There was no guidance on the end of the second round of quantitative easing or QE2 and no guidance on the chance of QE3, but Federal Reserve Chairman Ben Bernanke on Tuesday confirmed market expectations that the United States' borrowing costs will remain low for the foreseeable future.
On Thursday the boss of the European Central Bank is expected to do the exact opposite and indicate rates will rise this year as he grapples with fears over inflationary pressures. The move could see foreign exchange traders buying the single currency despite problems in Greece, Ireland and Portugal.
Dollar weakness would be accelerated if Bernanke and the FOMC (Federal Open Market Committe) decided to extend QE2 or adopt new measures, but one economist believes there are three good reasons this will not be the case.

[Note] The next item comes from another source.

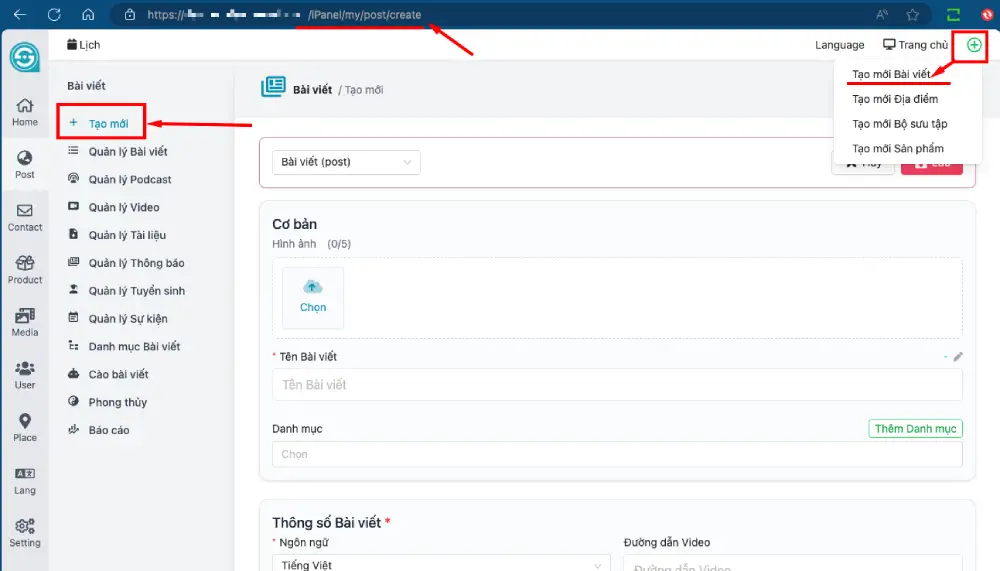The height and width of the screenshot is (571, 1000).
Task: Click into the Tên Bài viết field
Action: click(616, 385)
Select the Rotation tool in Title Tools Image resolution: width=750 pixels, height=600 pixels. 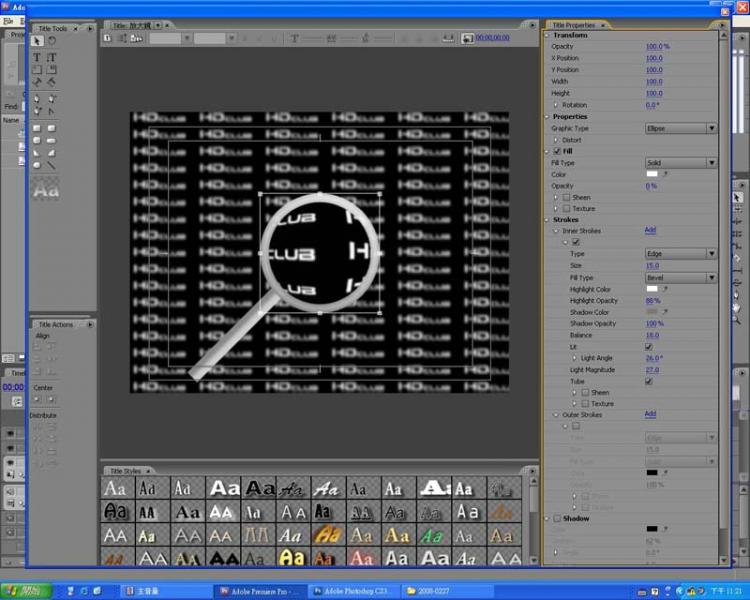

“There are three reasons why we doubt that the Fed would be willing to countenance a new program of large-scale asset purchases, at least not this year,” said Paul Ashworth, the chief US economist at Capital Economics in a note to clients.
The first is the possibility that the recent slowdown is due to temporary factors such as the surge in commodity prices and Japanese earthquake supply disruptions
“Bernanke admitted that the economic recovery had recently suffered a 'loss of momentum' but he still expects growth to pick up again. He gave no hint of more quantitative easing and even admitted that 'monetary policy cannot be a panacea'," said Ashworth.
With the risks of inflation larger than the risk of deflation following QE2, Ashworth said one of Bernanke’s key drivers for pulling the trigger on a third round of quantitative easing has been removed.
“Deflation is no longer the imminent danger it appeared to be late last year,” he said.
Finally the costs of QE2 could now be seen to outweigh the benefits of QE2 in Ashworth’s view.
“With QE2 having had little downward impact on long-term interest rates and possibly contributing to the surge in commodity prices, Fed officials may well conclude that the benefits of quantitative easing no longer outweigh the costs,” he said.
“While we think there is little chance we will see an additional program of QE being announced in the next few months, we wouldn't entirely rule out the possibility over a longer time period” he added.
“In particular, the Fed might be more tempted to ease monetary policy next year in order to offset some of what Bernanke warned could be 'an increasing fiscal drag on the recovery'," said Ashworth.